Sir Antony Gormley's sculpture entitled Sound II has stood in the Crypt below Winchester Cathedral since the late 1980s. During the rainy months the mysterious sculpture can often be found holding water in its cupped hands, silent in contemplation as the level rises around him to cover the stone floor.
As he often does, Gormley used his own body to cast the distinctive, moody sculpture, first in plaster. The final piece was then fashioned around the plaster form from sheets of lead, soldered at several joints.

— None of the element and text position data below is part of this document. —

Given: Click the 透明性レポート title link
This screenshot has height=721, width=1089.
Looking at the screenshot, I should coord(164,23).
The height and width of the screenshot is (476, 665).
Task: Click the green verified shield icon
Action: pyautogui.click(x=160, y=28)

The result is both smooth and broken, matte in finish yet gently glowing.
The installation of the sculpture was part of an effort by the Cathedral to introduce contemporary art into the Gothic masterpiece. Gormley, along with other artists like Barbara Hepworth and Cecil Collins, donated the work to the Diocese, providing it with an unexpected backdrop.
Winchester Cathedral was founded, in its original incarnation, in the year 642. That first building is close by, but was replaced a few hundred years later with this one, one of the largest cathedrals in all of Europe, dating to the year 1079. The Crypt is some of the earliest stone work completed, surviving intact to this day.
Sound II stands like a sentry beneath the nearly 1,000-year-old stone mass, and it is often knee deep as the Crypt routinely floods. There is a tube mechanism through the body, so as the water rises it fills his cupped hands. The metal man seems unfazed by the outpouring.